Text shown:
What most call coincidence. I consider fate: Jake and I soon found each other. Last September marked two years of marriage—of what love is supposed to be. I let go of the disappointment, the shame and the guilt of getting divorced. I set myself free, and what I found in return was better than I could have ever imagined.

Timelines, on the other hand, were a little easier to let go of. They were instilled in me from a young age: You go to college, build a career, find a partner, get married, buy a house and have lots of cute babies. (There’s a white picket fence in that story somewhere.) But life doesn’t operate on a timeline. The simple fact is that life is messy, and you may skip steps or circle back to them. I put so much pressure on myself to have everything accomplished before the age of 30. But by writing them down in pen, trying to force these life events to happen, I did myself a huge disservice. I wasn’t actually living. Instead I was following a grand plan that wasn’t actually grand at all.


When I met my second husband Jake, things were a lot different. He worked on the road and was traveling to new places every few months. That didn’t exactly follow my new timeline. I was still working at the family business, and our plan was to get him home as soon as possible. Two years into our marriage the business closed, and I was lost, scribbling out all my original plans and panicking about what we were going to do. Jake became the sole income provider in our relationship, which was a whole new relationship dynamic. My timeline had exploded. I made the decision to finish my degree by taking online college courses. After a year, I decided to shake things up. I went on the road with him, knowing it might be a few years before we were ready to have children and build a home. There’s nothing “traditional” about our lifestyle, but in this moment it’s what best for us. We’re enjoying the adventure.

Written request 1: Translate this sentence from the essay on marriage and timelines into Spanish: "But life doesn’t operate on a timeline."
Written request 2: According to the essay on marriage and timelines, how did the writer decide to finish the degree?
Written request 3: Write a continuation of the essay on marriage and timelines, starting after its final sentence.

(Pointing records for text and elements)
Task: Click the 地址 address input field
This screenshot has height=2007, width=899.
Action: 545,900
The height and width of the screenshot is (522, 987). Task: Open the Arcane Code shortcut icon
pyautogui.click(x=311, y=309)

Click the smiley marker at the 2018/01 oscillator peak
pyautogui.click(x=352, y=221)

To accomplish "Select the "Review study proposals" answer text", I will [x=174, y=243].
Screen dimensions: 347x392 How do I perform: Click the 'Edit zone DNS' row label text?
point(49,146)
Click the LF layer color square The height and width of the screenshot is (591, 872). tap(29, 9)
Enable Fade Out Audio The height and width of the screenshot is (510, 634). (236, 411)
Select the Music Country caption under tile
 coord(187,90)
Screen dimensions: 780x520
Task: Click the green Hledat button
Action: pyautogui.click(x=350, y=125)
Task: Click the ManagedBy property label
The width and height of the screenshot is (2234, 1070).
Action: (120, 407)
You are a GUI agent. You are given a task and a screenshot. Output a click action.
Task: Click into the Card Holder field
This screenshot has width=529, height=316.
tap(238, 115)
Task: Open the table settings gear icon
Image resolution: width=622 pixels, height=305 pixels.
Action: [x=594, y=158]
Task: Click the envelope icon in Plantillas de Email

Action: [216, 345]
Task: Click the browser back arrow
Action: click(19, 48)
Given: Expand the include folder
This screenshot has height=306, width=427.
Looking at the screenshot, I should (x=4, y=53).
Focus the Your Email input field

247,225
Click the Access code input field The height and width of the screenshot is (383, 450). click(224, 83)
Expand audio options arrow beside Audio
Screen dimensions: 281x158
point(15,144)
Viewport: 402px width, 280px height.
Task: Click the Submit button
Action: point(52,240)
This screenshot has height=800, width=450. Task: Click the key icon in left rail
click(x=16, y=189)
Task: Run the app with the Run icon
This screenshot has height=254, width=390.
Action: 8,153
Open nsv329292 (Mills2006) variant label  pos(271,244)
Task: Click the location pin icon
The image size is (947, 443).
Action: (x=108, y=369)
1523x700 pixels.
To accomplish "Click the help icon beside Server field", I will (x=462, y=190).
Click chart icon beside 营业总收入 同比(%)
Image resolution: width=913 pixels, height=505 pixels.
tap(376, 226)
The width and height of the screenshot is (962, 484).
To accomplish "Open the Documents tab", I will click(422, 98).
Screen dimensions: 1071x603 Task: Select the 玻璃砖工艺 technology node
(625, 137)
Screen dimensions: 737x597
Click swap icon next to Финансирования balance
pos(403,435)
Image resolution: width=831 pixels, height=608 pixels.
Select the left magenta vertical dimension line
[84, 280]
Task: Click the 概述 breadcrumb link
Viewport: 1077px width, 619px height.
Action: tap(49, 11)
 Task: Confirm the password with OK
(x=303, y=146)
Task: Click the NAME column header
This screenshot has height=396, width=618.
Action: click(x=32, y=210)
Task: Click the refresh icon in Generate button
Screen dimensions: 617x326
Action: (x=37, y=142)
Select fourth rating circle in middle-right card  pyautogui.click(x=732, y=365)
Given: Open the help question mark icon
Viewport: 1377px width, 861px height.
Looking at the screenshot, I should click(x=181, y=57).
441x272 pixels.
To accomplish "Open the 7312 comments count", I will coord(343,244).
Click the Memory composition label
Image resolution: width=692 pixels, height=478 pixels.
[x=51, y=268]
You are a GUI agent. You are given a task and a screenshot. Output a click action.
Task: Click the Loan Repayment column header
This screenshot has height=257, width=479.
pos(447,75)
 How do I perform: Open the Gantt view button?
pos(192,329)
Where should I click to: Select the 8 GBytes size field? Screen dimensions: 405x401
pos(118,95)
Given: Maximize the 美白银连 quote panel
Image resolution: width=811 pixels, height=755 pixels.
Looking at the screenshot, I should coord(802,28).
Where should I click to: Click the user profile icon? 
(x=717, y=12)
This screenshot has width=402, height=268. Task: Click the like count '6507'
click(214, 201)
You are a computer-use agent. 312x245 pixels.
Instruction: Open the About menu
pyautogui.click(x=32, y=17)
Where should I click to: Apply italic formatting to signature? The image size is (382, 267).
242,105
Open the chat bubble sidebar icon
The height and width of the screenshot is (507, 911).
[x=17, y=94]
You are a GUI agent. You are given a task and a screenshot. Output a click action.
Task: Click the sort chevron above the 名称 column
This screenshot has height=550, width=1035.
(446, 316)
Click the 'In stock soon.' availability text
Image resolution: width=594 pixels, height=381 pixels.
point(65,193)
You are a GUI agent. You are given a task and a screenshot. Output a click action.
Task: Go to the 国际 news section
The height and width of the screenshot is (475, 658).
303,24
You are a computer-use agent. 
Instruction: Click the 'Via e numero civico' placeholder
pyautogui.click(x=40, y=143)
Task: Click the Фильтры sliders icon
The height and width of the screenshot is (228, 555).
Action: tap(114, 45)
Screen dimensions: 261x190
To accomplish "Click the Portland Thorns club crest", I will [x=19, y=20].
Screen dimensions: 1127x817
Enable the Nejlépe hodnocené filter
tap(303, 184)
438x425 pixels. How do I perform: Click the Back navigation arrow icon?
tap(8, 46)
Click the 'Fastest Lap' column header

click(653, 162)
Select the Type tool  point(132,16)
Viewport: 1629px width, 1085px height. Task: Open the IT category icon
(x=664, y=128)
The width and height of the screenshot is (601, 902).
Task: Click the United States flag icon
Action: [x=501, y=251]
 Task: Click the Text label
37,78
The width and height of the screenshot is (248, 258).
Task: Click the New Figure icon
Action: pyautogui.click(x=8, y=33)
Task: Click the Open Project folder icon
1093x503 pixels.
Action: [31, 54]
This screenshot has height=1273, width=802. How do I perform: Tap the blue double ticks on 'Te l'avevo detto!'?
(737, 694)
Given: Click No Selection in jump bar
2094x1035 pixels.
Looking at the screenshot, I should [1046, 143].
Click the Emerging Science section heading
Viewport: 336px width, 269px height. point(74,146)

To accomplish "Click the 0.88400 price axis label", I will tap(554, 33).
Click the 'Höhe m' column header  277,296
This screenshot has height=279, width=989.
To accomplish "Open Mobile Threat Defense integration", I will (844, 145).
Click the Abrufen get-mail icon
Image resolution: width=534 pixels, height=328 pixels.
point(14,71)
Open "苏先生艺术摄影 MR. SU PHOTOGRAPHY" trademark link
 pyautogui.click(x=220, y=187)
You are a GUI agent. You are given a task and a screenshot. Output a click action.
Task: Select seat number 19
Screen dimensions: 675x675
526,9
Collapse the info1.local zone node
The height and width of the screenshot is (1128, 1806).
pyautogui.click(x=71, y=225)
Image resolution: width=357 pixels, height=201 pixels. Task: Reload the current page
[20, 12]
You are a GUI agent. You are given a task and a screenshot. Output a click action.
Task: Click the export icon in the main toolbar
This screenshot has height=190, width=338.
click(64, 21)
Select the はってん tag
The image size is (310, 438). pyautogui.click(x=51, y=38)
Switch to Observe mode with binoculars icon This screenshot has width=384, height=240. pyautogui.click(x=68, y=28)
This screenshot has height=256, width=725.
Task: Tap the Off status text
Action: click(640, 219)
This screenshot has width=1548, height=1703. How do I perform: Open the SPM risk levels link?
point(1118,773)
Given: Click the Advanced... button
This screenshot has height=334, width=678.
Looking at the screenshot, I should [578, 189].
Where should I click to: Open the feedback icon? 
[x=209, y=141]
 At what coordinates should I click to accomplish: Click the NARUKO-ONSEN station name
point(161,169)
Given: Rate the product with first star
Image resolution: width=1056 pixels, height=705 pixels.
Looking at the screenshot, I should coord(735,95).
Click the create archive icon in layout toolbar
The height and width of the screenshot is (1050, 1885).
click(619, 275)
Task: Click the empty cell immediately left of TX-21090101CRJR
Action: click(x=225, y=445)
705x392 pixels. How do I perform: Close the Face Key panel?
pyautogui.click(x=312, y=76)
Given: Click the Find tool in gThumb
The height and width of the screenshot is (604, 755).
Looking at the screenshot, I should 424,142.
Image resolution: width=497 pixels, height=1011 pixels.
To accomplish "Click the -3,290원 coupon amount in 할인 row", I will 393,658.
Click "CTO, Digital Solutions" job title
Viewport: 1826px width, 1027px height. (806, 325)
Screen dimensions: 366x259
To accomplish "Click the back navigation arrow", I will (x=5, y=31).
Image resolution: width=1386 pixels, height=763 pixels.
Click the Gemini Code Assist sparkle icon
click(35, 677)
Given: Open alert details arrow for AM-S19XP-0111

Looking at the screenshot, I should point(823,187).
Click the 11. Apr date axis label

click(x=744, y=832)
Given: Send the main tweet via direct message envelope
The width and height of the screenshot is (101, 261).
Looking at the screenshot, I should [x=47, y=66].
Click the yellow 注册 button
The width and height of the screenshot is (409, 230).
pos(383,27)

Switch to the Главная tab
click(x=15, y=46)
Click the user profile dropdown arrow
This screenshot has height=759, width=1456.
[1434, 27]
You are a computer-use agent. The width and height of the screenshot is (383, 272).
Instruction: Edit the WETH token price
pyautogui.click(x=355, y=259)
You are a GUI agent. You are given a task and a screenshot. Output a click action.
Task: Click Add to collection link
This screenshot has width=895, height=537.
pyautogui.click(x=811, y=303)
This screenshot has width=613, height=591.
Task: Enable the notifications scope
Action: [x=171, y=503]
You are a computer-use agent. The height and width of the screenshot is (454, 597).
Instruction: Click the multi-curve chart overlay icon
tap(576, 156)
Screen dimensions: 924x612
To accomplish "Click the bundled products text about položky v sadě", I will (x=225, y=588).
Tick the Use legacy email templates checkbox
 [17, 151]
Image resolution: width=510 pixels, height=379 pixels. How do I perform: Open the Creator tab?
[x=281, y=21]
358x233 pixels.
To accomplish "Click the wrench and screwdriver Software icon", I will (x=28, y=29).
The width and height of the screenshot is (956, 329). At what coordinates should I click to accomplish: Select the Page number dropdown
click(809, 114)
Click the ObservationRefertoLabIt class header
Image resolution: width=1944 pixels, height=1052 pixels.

Result 1: Pero la vida no funciona según un calendario.

Result 2: By taking online college courses.

Result 3:
Six years ago I would’ve picked stability over creativity, fear over adventure and dreadful, restrictive timelines over intuition, strictly for the sake of following a carefully written plan. Today, I’m more flexible. But learning to be more flexible to these types of plan changes didn’t happen overnight, and it didn’t happen without pain. It meant I had to give myself a little grace, a little trial-and-error and the time to do what felt right, versus what looked good on paper.

Writing down life plans in pen kept me inside a bubble—but I didn’t want to be contained. When I learned to be flexible in my methods, I discovered life is a lot less stressful that way. So, I sharpened my #2 pencil and popped it. I’ve been having fun ever since.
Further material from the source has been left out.